Your assignment
Reply with exactly the lines from the one that contains "IP查询 (522, 2431)" through the last line of the records below, and with no other lines.
*** Block opens ***
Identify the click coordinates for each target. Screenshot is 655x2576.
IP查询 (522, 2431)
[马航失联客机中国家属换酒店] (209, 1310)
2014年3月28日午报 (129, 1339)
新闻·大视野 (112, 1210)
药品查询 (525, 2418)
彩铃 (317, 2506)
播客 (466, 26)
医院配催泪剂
*** Block closes ***
Exercise solution
IP查询 (522, 2431)
[马航失联客机中国家属换酒店] (209, 1310)
2014年3月28日午报 (129, 1339)
新闻·大视野 (112, 1210)
药品查询 (525, 2418)
彩铃 (317, 2506)
播客 (466, 26)
医院配催泪剂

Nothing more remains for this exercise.